Excerpted text:
◇ ◇ ◇ ◇ ◇ ◇ ◇

“It takes many good deeds to build a good reputation and only one bad one to lose it.”
Oh, how true this is… on so many levels. When it comes to reputation management, the truth is everyone is at the mercy of the customer and you know what they say – the customer is always right.
It used to be that online reviews were primarily useful in the hospitality industry. Before going to a new restaurant, you’d quickly jump online, scour Yelp or Google reviews, then based on ratings, choose a place to eat.
These days, consumers read reviews before doing almost anything. Before reading a book or hiring a mechanic – everyone checks out reviews to determine whether or not a service or item is worth their time, and most importantly, their hard-earned money.
Ever book a hotel without checking their reviews? After some pretty terrible travel experiences, it’s the only way I determine where to place my reservations because nowadays you can’t even trust the photos you see online! Recently I booked a hotel solely based on a travel agent’s cost finder option and looked at the hotel’s site to see what to expect. The place looked clean, modern, and showed a bountiful colonial breakfast. Suffice it to say that those photos must have been taken when the hotel first open…twenty years ago. To our surprise, it was beyond run-down, boasted missing ceiling tiles, scary dark hallways, worn furniture, and stains that left you feeling like you were entering a room where something extremely terrible had happened to previous guests.
It wasn’t until later that I looked at their reviews, and let’s just say that had I done do, to begin with, I never would have booked a room with them. Now, it’s the only way I shop.
That being said, I’ve had other experiences where the reviews weren’t stellar, but, my experience was.
Keeping up with your online reputation can be overwhelming. But ignoring your reviewers can cost you more than you think. For some business owners, competitor sabotage and false reviews dilute their overall impression that reviews are true. Others live and die by their online reputation and it’s a mixed bag on how they go about keeping up with the onslaught of customer opinions.
A few years ago, I worked with a restaurant chain, where their Yelp profiles were COVERED in reviews…depending on which location you looked at, the average this franchise was rating was a 2.5. NOT great. The hard part was some locations had a 4-star rating, while others had 1-star. All kinds of comments were being talked about from food quality to staff issues to overall impressions (many of which were NOT favorable).
My client, being the owner of the restaurant chain, knew he needed to have a handle on this. However, he was struggling to get his franchisees to see the bigger picture. See, they too felt it was important to answer to the reviews, but, were simply using canned responses and getting defensive in the process.
Rolling up our sleeves to tackle this issue was quite the undertaking. After many months, we were able to reach an understanding with all the franchisees and compiled an action plan to deal with their reputation management.
So, how did we do it?
The first task was getting all the franchisees to view the comments and reviews as “opportunities for growth”. Instead of getting defensive, they needed to recognize that their customers had valid points and were actually doing them a service by pointing them out. The reviews served as teachable moments, checkpoints, and helped to bring staff issues to light.
Next, it was important that the franchisees understand their customers. In doing so, they respected them more. This allowed them to respond to their reviews in a tailored way, addressing the individual’s concern. Through this process, not only were they letting the reviewer know that yes, they were being heard and that they appreciated the heads up, but in doing so, they were showing the general public that yes, we care. We hear you, and we are going to try hard to fix this issue.
In some cases, the responses made the reviewers come back, and in some instances CHANGE their initial rating.
Of course, this didn’t happen overnight. But, the experience left my client and his franchisees with a better handle on how to keep their online reputation in check and it allowed them to come together as a team.
When examining your own reputation management action plan, there are a few things to keep in mind:
- Keep your cool. Responding in a super defensive way is not only going to send a message to your reviewer, but it will also send a message to anyone reading your reply. Think about what overall impression you want to leave. Helpful? Or harmful?
- Be sure to respond to all reviewers, not just the negative ones. Often times we spend so much of our efforts tending to the negative reviews that we forget to celebrate the positive ones. These customers should also receive love and acknowledgment and gratitude for taking the time to give you a heads up that yes, you DO rock!
- Don’t stick your head in the sand. Ignoring your reviews on any platform is essentially like ignoring your customers.

◇ ◇ ◇ ◇ ◇ ◇ ◇

Input data:
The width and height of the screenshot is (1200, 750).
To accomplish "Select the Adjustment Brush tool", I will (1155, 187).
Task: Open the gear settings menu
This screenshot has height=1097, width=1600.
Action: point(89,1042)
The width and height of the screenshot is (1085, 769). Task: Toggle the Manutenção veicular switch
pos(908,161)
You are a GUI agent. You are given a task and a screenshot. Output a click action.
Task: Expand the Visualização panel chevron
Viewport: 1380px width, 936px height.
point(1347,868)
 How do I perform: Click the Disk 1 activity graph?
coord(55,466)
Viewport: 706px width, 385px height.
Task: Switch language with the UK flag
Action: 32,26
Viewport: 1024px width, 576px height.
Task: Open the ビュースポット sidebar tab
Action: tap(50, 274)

◇ ◇ ◇ ◇ ◇ ◇ ◇

Transcribe word for word the stretch of the reputation management piece above that starts with the words "Of course, this" and finishes with "you DO rock!".

Response to the task:
Of course, this didn’t happen overnight. But, the experience left my client and his franchisees with a better handle on how to keep their online reputation in check and it allowed them to come together as a team.
When examining your own reputation management action plan, there are a few things to keep in mind:
- Keep your cool. Responding in a super defensive way is not only going to send a message to your reviewer, but it will also send a message to anyone reading your reply. Think about what overall impression you want to leave. Helpful? Or harmful?
- Be sure to respond to all reviewers, not just the negative ones. Often times we spend so much of our efforts tending to the negative reviews that we forget to celebrate the positive ones. These customers should also receive love and acknowledgment and gratitude for taking the time to give you a heads up that yes, you DO rock!